The above capabilities allow the generation of channel networks of different density and resolution to meet the scale, needs and purpose of a particular application. For example, the same drainage network can look quite different when examined on topographic maps of different scales. This different network density/resolution can be reproduced by TOPAZ by either generating all large and small channels within the landscape, only the largest channels, or a network between these two extremes. Once the channel network has been fully defined, it is further processed to determine the Strahler order of each channel link and to assign an identification number to each network node and channel link (Garbrecht and Martz, 1997b). These identification numbers are used to determine the optimal routing sequence for cascade-type flow routing through the channel network (Garbrecht, 1988).

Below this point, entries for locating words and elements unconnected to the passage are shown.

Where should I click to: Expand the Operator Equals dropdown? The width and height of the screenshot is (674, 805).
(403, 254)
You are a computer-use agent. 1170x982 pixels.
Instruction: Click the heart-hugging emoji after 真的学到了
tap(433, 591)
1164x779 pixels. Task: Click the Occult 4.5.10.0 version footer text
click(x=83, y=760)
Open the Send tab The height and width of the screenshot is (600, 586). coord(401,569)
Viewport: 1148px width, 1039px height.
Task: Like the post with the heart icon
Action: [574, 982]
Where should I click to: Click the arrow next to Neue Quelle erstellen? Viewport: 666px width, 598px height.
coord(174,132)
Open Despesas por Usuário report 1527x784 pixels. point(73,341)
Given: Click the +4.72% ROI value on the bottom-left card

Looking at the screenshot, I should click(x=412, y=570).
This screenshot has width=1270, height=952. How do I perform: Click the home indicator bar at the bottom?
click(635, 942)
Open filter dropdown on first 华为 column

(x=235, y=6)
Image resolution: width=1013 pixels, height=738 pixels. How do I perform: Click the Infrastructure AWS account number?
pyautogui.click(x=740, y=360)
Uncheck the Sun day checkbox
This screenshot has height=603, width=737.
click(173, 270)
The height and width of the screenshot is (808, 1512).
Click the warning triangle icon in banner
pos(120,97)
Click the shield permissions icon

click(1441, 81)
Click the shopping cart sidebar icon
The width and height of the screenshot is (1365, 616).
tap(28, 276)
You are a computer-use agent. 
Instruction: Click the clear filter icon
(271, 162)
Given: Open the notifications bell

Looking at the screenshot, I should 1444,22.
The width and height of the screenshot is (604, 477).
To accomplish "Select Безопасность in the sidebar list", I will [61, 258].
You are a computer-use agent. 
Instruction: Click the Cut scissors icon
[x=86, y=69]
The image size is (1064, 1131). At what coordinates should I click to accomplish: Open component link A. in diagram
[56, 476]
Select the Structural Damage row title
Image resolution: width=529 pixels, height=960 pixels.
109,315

Subcatchments represent the direct contributing drainage areas of the left and right side of each channel link, and of the source node or upstream end of each exterior link or 1st order channel. Subcatchments and corresponding divides are determined from the previously defined drainage pattern and channel network. Also, subcatchment identification numbers based on network node and channel link identification numbers are assigned to provide the topological relationship between network nodes, channel links and subcatchments.

 

3.4 Topographic Parameterization

Topographic parameterization involves measuring a variety of properties and parameters of the DEM raster and of the derived channel network, channel links and subcatchments. Spatial parameters, such as rectified elevations, landscape slope and aspect, drainage pattern, channel network and subcatchment boundaries, are generally stored in raster format and are available for visual display using an external GIS. On the other hand, parameters that describe specific features of the landscape, such as the geometry of a channel link or subcatchment, are stored in tabular format. Examples of channel network parameters include number of channel links, total channel length, subcatchment area, drainage density and network composition parameters. Examples of channel link parameters include link length, slope, elevation, upstream and lateral drainage area, and topologic connectivity information. Examples of subcatchment parameters include representative drainage area, length, slope, aspect distribution and overland flow distance. A complete list of computed properties and parameters can be found in the documentation of individual TOPAZ programs.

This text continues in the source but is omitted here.